Made out to the duo for $412, the check includes a line item for $130 showing that DC paid for full ownership and rights to the man from Krypton and paved the way for comic books, TV, radio and films. But, a legal dispute over creator's rights to the character is still far from settled.
Stephen Fishler, CEO of ComicConnect.com and Metropolis Collectibles, said the check went up for auction Monday through April 16. By late Monday night, bidding had jumped from $1 to $20,500.
He said the check is a touchstone for the comic book industry because it represents the launching of the Golden Age of superheroes.
"It is an important historic document ... related to comic books," he said. "There is a quality to it that talks about the American dream, to create something and be successful. Obviously, in this case, there are two parties, both feeling that they are right."

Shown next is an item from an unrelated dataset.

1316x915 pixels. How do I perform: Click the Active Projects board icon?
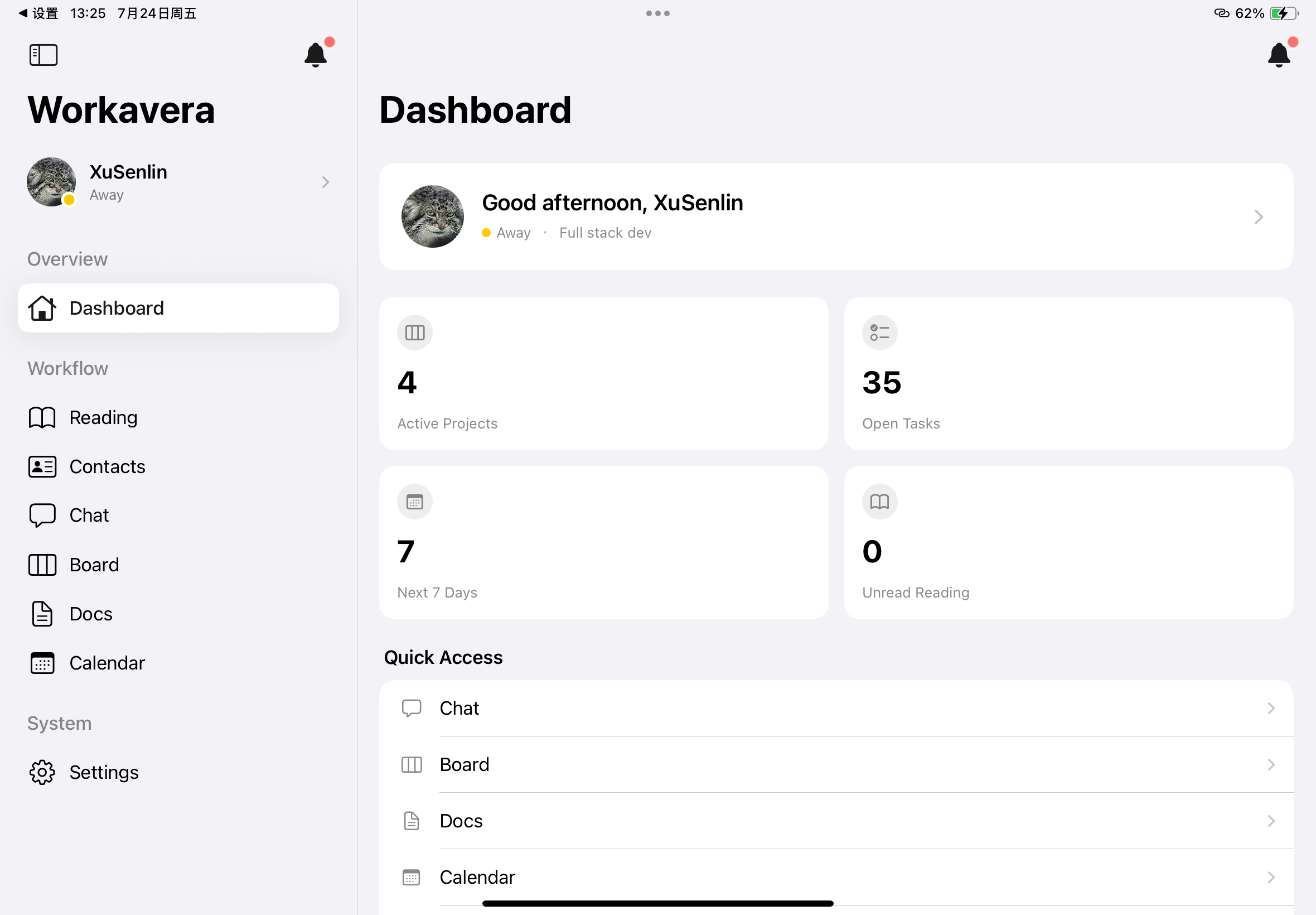[x=415, y=333]
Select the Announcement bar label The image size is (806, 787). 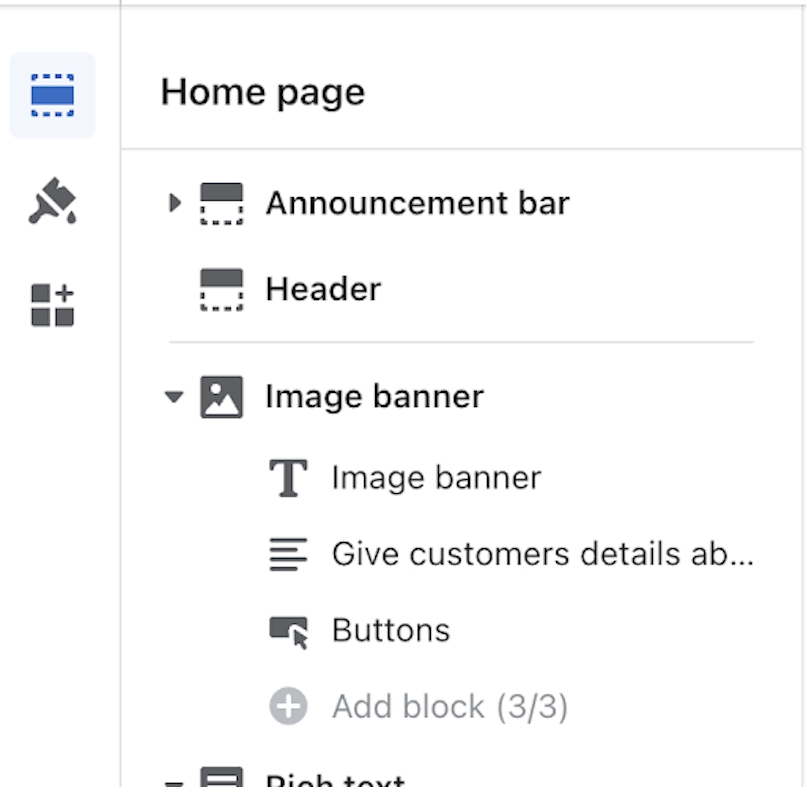pyautogui.click(x=417, y=203)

Siegel and Shuster created Superman together while teenagers in Cleveland, Ohio, in the early 1930s. The character's first appearance was in "Action Comics" No. 1 in April 1938.
The check was saved by a staffer at DC Comics in the 1970s whose heirs consigned it to ComicConnect, Fishler said, adding that it sat undisturbed in a drawer for 38 years.
"That $130 check essentially created a billion dollar industry," said Vincent Zurzolo, who co-owns ComicConnect with Fishler. "Without this check being written out by DC Comics, there would be no Superman, and thereby no Batman, Wonder Woman, Spider-Man, X-Men, or any of the other characters that came into existence after the concept of the superhero was born with Superman."